(Saved entries)

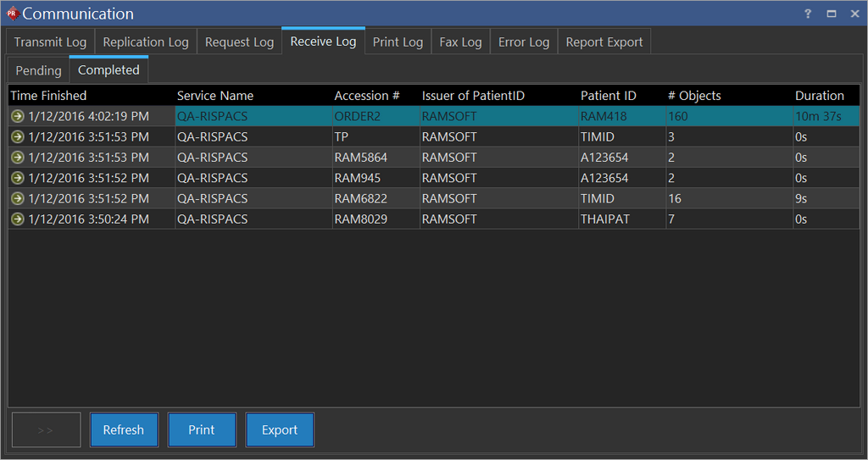Click the arrow icon beside the RAM8029 entry
Screen dimensions: 868x460
[17, 219]
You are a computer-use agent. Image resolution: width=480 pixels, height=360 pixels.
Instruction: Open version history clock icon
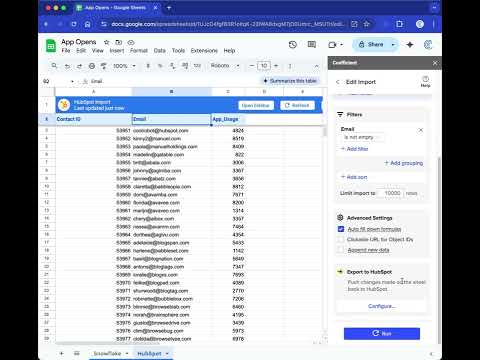[x=293, y=45]
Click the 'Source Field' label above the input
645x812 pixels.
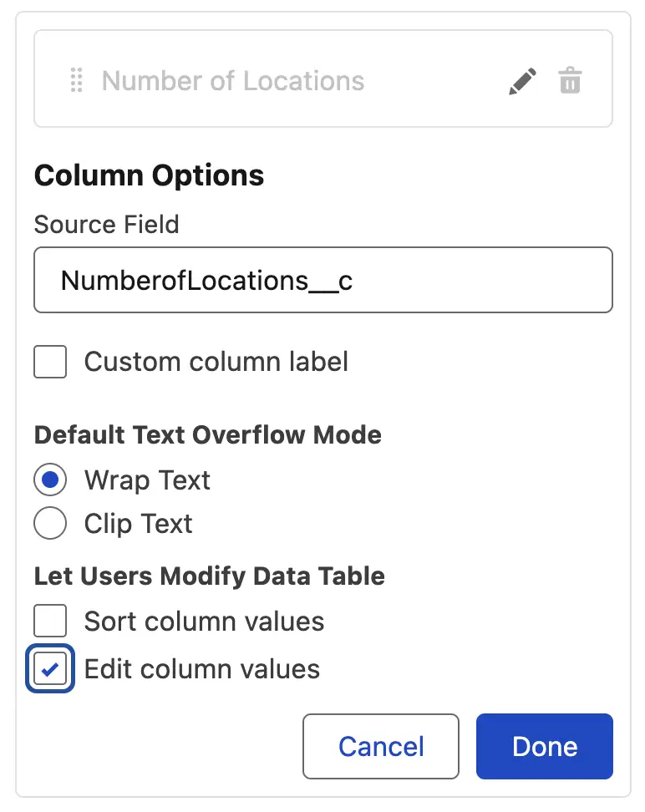coord(107,224)
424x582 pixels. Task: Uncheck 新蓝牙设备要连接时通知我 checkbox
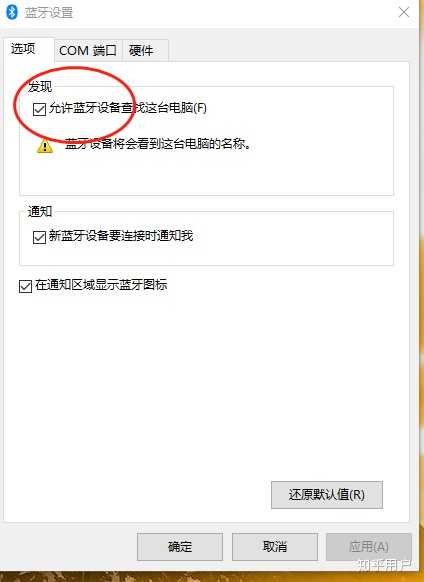click(39, 237)

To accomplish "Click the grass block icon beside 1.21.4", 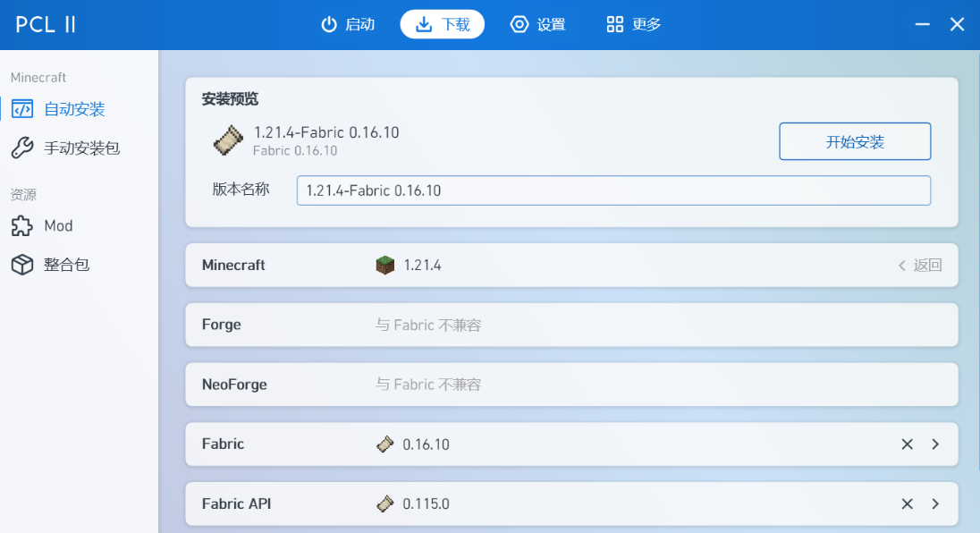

--- What you should do ---
Each line from the one bearing "You are a computer-use" through the final line of the records is to be copied exactly, and no pictures are to be included.

--- Result of the task ---
You are a computer-use agent. Image resolution: width=480 pixels, height=360 pixels.
Instruction: Open version history clock icon
[x=293, y=45]
Click the 'Source Field' label above the input
645x812 pixels.
coord(107,224)
424x582 pixels. Task: Uncheck 新蓝牙设备要连接时通知我 checkbox
click(39, 237)

To accomplish "Click the grass block icon beside 1.21.4", 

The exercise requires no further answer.